### Records for processing

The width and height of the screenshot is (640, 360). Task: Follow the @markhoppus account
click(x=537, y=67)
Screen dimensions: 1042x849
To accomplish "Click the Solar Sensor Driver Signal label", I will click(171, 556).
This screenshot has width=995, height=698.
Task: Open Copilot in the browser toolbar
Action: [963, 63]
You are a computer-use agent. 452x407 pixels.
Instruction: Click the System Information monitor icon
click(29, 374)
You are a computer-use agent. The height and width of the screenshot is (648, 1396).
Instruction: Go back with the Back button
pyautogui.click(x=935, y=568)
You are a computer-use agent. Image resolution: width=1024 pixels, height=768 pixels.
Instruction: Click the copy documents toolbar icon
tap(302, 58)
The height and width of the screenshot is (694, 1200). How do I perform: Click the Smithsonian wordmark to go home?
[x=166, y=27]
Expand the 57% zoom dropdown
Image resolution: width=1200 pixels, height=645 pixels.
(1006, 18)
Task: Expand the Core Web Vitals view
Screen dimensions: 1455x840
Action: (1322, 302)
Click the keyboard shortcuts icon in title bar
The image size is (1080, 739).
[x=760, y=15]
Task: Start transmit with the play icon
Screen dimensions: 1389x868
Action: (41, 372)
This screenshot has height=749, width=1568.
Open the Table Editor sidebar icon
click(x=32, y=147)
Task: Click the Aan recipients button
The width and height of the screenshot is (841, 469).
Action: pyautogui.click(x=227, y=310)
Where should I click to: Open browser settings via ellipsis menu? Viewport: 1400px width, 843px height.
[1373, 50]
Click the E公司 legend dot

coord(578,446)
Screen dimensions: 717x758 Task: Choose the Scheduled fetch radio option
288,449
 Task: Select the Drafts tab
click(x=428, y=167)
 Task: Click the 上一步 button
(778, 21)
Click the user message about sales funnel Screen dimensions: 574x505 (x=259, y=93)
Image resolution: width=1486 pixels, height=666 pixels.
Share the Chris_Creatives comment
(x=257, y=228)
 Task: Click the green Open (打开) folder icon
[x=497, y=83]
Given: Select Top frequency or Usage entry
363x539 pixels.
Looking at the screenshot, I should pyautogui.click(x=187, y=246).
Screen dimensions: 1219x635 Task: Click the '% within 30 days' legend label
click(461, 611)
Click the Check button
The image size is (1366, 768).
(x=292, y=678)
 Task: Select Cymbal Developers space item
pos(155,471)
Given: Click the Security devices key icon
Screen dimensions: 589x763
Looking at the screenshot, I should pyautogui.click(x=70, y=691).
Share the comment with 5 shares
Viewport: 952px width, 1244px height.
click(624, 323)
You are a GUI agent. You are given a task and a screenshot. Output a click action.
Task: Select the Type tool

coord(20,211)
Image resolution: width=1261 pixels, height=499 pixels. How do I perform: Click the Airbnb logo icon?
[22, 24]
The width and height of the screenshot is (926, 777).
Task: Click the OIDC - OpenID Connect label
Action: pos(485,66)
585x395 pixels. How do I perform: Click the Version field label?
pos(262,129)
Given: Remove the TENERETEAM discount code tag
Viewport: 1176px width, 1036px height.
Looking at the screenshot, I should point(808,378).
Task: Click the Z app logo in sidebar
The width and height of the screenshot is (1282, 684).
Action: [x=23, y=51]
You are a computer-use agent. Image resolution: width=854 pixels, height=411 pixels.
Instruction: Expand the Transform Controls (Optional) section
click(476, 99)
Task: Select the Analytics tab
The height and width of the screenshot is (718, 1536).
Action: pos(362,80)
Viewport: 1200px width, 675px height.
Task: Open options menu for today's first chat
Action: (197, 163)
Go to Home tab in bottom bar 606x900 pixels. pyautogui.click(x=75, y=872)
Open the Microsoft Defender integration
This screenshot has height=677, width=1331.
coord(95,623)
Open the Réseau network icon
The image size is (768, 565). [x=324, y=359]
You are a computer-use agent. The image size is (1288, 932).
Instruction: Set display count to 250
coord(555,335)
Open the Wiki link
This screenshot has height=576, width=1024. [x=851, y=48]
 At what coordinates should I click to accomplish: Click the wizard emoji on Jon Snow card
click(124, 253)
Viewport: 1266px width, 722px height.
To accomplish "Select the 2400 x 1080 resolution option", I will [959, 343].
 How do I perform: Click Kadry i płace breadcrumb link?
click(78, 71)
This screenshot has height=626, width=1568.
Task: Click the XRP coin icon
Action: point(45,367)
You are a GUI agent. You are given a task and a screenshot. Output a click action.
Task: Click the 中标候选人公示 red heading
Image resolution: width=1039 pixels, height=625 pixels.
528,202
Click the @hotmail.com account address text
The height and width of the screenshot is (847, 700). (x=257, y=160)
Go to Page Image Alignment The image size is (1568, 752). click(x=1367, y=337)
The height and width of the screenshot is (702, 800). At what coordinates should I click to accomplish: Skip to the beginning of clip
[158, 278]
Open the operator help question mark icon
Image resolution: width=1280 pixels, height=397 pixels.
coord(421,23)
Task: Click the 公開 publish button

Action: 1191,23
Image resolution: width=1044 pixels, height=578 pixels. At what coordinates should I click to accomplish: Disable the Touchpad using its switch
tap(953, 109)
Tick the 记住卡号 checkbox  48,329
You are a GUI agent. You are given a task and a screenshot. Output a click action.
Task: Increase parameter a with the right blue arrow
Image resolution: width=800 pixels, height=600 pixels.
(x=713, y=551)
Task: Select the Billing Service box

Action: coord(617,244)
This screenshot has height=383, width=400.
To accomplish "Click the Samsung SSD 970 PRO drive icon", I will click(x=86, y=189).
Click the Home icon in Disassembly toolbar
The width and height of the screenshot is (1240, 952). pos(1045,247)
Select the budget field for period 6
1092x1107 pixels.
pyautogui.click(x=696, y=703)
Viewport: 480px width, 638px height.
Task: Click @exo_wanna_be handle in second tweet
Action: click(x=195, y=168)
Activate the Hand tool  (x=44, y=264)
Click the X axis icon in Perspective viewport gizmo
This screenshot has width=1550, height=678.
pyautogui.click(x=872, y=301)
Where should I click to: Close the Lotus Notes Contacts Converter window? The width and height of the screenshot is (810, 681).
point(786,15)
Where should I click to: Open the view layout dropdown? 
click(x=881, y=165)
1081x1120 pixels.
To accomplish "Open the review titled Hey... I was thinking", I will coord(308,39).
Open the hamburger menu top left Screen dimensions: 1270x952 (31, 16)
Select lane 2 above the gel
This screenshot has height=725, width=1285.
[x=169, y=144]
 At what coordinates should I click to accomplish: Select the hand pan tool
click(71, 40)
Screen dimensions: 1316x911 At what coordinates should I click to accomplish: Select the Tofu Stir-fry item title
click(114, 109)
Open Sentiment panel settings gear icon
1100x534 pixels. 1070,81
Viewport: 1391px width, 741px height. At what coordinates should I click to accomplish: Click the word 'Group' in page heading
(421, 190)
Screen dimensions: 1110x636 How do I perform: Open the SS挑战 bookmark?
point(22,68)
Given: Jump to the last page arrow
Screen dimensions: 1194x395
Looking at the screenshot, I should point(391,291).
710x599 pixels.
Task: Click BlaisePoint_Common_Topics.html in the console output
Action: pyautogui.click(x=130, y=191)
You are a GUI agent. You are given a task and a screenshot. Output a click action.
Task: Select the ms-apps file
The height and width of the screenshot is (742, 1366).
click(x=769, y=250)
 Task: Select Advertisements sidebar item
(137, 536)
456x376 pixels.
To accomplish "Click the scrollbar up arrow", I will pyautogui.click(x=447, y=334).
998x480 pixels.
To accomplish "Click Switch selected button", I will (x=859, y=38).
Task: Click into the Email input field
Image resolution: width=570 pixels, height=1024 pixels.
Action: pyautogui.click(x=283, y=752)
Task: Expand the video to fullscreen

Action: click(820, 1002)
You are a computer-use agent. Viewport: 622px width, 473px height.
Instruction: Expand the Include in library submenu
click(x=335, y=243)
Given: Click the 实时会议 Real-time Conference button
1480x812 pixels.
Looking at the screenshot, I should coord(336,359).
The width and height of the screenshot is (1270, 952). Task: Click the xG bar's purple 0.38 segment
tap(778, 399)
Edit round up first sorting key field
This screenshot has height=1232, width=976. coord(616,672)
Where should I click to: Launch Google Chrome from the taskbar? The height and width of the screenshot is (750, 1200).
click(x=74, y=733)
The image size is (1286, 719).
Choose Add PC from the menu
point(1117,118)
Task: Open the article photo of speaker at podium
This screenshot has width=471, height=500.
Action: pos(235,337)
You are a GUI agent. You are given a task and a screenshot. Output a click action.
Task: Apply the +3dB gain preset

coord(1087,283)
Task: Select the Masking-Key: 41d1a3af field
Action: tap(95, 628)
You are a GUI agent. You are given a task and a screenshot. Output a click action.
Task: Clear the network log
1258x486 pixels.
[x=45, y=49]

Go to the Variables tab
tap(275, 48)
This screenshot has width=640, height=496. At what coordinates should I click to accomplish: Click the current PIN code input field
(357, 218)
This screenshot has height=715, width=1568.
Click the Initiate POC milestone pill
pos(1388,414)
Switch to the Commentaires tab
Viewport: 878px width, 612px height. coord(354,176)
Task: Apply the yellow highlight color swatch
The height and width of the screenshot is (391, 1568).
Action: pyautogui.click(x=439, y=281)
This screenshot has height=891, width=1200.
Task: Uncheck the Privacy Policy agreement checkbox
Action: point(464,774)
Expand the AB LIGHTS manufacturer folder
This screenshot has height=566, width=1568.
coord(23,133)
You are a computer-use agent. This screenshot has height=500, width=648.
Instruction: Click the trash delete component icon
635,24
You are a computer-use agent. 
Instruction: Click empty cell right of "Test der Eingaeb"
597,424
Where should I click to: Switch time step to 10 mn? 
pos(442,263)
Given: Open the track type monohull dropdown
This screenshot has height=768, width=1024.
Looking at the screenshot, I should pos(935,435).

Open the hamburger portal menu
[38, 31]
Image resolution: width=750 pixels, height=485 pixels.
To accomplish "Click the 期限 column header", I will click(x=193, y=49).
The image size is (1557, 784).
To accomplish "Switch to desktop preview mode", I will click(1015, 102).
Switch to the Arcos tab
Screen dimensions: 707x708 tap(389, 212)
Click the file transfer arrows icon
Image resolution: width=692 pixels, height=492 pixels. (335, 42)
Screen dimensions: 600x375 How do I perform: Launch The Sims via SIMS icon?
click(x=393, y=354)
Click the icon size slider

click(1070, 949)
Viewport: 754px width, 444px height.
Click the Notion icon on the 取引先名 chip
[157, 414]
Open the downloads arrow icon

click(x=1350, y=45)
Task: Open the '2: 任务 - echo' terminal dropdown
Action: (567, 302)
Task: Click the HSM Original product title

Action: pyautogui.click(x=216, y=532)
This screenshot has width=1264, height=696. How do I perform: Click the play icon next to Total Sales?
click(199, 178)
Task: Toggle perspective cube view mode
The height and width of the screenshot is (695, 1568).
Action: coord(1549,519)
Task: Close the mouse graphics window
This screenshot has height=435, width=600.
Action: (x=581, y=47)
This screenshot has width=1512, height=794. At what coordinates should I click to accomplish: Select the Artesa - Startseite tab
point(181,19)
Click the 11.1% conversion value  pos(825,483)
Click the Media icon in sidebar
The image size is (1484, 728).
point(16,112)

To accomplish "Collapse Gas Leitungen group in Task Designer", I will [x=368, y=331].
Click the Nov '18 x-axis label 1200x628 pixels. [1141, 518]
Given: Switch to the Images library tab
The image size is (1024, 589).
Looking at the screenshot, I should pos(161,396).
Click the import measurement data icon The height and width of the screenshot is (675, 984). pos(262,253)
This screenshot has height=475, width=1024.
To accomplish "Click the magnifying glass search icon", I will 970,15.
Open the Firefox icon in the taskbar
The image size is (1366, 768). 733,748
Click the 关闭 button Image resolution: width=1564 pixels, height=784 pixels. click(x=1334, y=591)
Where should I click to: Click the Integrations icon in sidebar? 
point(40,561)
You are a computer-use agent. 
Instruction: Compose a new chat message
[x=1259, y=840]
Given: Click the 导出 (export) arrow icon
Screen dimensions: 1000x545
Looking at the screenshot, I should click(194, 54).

######

Output each line of the records above exactly, beginning at the first, and stop once the line containing "You are a computer-use agent. 452x407 pixels." has been output.

- [Result of this task]:
The width and height of the screenshot is (640, 360). Task: Follow the @markhoppus account
click(x=537, y=67)
Screen dimensions: 1042x849
To accomplish "Click the Solar Sensor Driver Signal label", I will click(171, 556).
This screenshot has width=995, height=698.
Task: Open Copilot in the browser toolbar
Action: [963, 63]
You are a computer-use agent. 452x407 pixels.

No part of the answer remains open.